Images courtesy of Clark and Woodstock City Church.
Part of the growing North Point Ministries, Woodstock City Church's campus in Woodstock, Ga., houses a new-build facility within an existing brick building that serves the city of Woodstock.
The substantial structure is reportedly built in four quadrants that include an auditorium, its main room; an attic for high school and middle school worship; Upstreet, which is for K-5th grade worship, and Waumba Land for young children.
Known for leading house of worship installations around the country, Clark was responsible for providing audio design and implementation for the high school space and main room, as well as a full AV lighting design and distributed audio for the entire building.
According to Clark Project Manager Brandon Byrd, “For the main room which seats around 2,500, we have a Martin Audio MLA Compact system with nine cabinets a side and nine DSX dual 18-inch subs ground-stacked in a horizontal broadside array under the stage. Because the church has very contemporary worship rock and roll-style services in the North Point tradition, they wanted a PA with a lot of headroom that could provide exceptional clarity and intelligibility for the spoken word, something Martin Audio does very well.”Challenges & solutions
Clark’s senior commissioning engineer, Ed Crippen, specifies, “The main room measures 160 feet wide by 90 feet deep––actually 75 feet deep from the edge of the stage––so it’s a rectangle with the stage facing the wide side of the room.
“The main challenge is a balcony, but with nine Compacts we have plenty of vertical, so the system covers the top part of that balcony beautifully. There’s a facing on the leading edge of the balcony that we minimized by opening up the MLA somewhat and making that area a ‘non audience area.’"
Crippen adds, "To compensate for the super wide floor plan of the room, we have two H3H+ Blackline Series for outside side fills to make sure the front rows are covered and two CDD15’s in the back corners of the room.”
When asked about the MLA’s performance in the sanctuary, Crippen responds, “The first thing that comes to mind is MLA’s very uniform coverage in terms of frequency response and SPL from front to the back and being able to contour what sounds good inside the room. We could cover the first row with no problem and keep the sound off stage. It’s nice and quiet behind the PA mains and wherever you go on the floor or in the balcony, the sound is right there in your face.”
Company Principal George Clark adds, “The church is very happy with the system. [Its] FOH engineer, Brandon Thompson, who has many years of recording studio experience, compares mixing on MLA to mixing on a pair of studio monitors, what he calls ‘a nearfield experience.’ He really enjoyed transitioning into the MLA system because it’s non-fatiguing and a joy to work on.”
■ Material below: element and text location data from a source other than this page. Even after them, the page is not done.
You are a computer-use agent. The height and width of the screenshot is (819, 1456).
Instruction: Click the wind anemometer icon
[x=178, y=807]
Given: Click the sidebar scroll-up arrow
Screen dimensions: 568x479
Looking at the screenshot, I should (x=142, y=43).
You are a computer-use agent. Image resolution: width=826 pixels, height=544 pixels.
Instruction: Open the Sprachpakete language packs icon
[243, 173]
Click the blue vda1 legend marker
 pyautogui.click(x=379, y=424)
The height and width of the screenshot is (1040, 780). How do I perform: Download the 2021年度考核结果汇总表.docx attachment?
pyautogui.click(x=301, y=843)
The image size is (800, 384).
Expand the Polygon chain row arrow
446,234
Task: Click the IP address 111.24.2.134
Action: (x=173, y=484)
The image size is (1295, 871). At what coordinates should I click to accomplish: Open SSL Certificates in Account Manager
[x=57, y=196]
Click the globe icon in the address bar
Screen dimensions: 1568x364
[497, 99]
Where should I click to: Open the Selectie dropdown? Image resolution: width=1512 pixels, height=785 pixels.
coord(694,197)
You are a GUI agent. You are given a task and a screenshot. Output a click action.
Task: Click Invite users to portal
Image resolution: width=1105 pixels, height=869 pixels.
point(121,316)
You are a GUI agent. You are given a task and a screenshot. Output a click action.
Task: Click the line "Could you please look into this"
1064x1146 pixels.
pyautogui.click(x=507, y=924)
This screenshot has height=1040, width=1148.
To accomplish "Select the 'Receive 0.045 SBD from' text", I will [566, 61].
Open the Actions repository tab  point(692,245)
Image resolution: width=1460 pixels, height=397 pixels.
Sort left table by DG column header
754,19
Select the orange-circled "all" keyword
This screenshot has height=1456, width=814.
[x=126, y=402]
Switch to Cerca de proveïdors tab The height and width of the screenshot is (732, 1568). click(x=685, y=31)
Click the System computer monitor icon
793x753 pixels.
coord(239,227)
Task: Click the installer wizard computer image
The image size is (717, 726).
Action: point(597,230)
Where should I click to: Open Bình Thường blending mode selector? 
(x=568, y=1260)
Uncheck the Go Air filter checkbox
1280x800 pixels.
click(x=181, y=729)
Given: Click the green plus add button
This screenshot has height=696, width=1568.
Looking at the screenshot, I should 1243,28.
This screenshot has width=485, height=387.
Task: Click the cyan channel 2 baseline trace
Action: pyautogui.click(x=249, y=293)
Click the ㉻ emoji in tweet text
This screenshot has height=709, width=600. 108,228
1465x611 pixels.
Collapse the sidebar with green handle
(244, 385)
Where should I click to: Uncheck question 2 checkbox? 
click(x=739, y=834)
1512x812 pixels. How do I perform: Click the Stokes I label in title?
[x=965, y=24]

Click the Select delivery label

The smaller attic space for youth ministry events has a portable stage with a powerful system comprised of two flown MSX subs, each with hangs of eight MLA Mini cabinets and five DSX subs under the stage.
In regard to the setup, Crippen notes, “We wanted something that would get loud, have plenty of headroom in the low end and be matched sonically to what’s in the main room. It’s relatively clean with the ability to focus the polar pattern of the system on the floor. The music is rock and roll and then some—anything from a DJ, Hip-Hop and all kinds of other music. It varies hugely in terms of content.”
“This installation with MLA was fantastic,” Clark reports. “The direction of loudspeaker manufacturers is going to more controlled arrays -- and we think Martin Audio MLA is definitely at the leading edge of this process. They deliver a very linear, consistent product, so the people in the front of the room have the same experience as those in the back of the room."
He adds, “... that's important to us because our job as system engineers is to make it sound consistent around the room and, once that’s done, the artistic process kicks in and the person in the mix position can make fine tuning adjustments to get the sound they want. Our job is not to create the sound, but stay out of its way and let the audio engineer do their job.”